Carlos Villanueva, Blue Jays shut down Indians
A shaky first inning could have been the beginning of the end for Carlos Villanueva.
The Toronto Blue Jays starter was having success with a first-pitch fastball, but quickly found Cleveland batters were laying off his off-speed pitches. Something wasn't working, and when Villanueva walked off the mound it didn't take long for him to realize he needed to be more aggressive.
The change paid off. Villanueva threw a career-high eight strikeouts — including four that ended innings in two-out situations — as the Blue Jays shut out the Indians 3-0 on Sunday.
Villanueva allowed three hits through six innings. On his last batter, he got Cleveland first baseman Casey Kotchman to strike out swinging on his 102nd pitch of the game.
"I was grinding out there. I got the two outs, I just wanted to get the last out," said Villanueva.
After his first start on 10 days rest through the all-star break, the 29-year-old starter said he had hoped to go seven innings but that his pitch count had reached its limit. If the game seemed like a grind to him — and the five walks didn't help — the approach still worked against the Indians' offence.
"They are obviously a good hitting team," said Villanueva (4-0). "They're patient. I know they have a lot of walks as a team. ... In the end that's what really matters. You make pitches when you need to."
After the game, Blue Jays manager John Farrell said he was happy to see Villanueva end the sixth, especially since he was planning on replacing the right hander after Kotchman's at-bat. Farrell said he thought Villanueva's experience in the bullpen gives him an edge in two-out scenarios.
"(Villanueva's) got the ability to dig down a little bit deeper and make a pitch even when he's at his limit at in terms of overall stamina and durability in a given game," said Farrell.
He was replaced on the mound by reliever Jason Frasor, who pitched a scoreless seventh. Darren Oliver needed just six pitches to get through the eighth inning, giving him the opportunity to finish off the ninth and earn his first save of the season.

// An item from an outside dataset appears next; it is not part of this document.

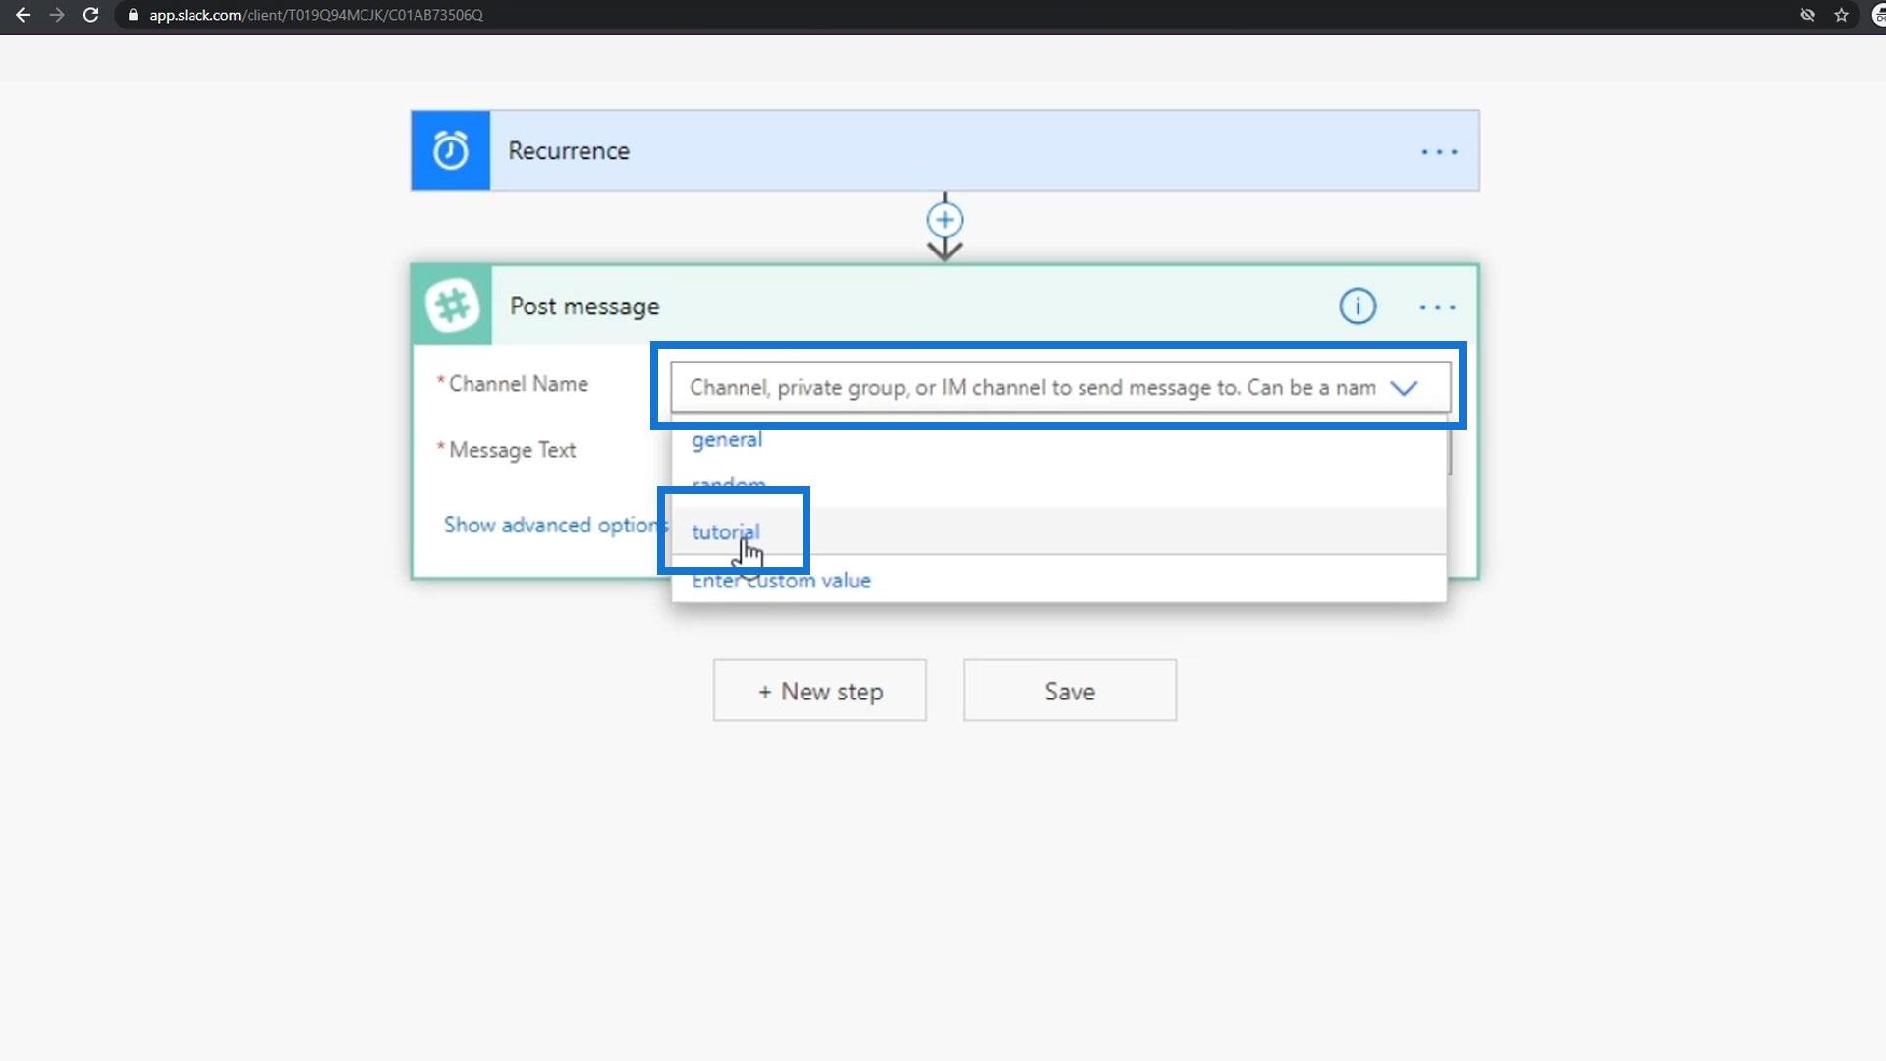Click the browser back arrow
Image resolution: width=1886 pixels, height=1061 pixels.
[x=24, y=15]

Farrell said he had Francisco Cordero ready in the bullpen if Oliver faltered. But Frasor and Oliver allowed only two hits between them, giving the team a boost of confidence one day after the bullpen nearly blew an eight-run lead in an 11-9 win.
Blue Jays bats put on a clinic with 13 hits Saturday, but in the finale of the three-game series RBI singles by J.P. Arencibia and Colby Rasmus as well as a walked-in run were all the offence Toronto (45-44) needed.
Kelly Johnson walked to first, then stole second and third after Cleveland catcher Carlos Santana's relay throw missed the mark. That paid off for the Jays when Arencibia singled to drive in Johnson, and Rasmus made it 2-0 with a hard single to centre that scored Arencibia.
After Jose Bautista singled, Indians starter Derek Lowe walked Edwin Encarnacion to load the bases then walked Adam Lind on a 3-0 count to let Rasmus score a third run on a stroll to home plate. Lowe ended the inning without further damage when he struck out Yunel Escobar swinging.
"It could have been worse. I ain't kidding. I left the bases loaded," said Lowe (8-7), who also went six innings for Cleveland (45-43) but had just five strikeouts to match his four walks.
Villanueva meanwhile settled down after his early struggles. His day was highlighted in the third inning by cooly snagging a hard comebacker from Jason Kipnis for the third out. Kipnis said his team couldn't get a good read on Villanueva.
"He's a big off-speed guy and I thought he had a good change-up going today," said Kipnis. "He kept us off balance in hitter's counts, he didn't give us pitches we could jump on in 2-0, 3-1 counts when we got ahead of him."
Cleveland manager Manny Acta put it more succinctly: "We just couldn't do anything against Villanueva. He pitched well."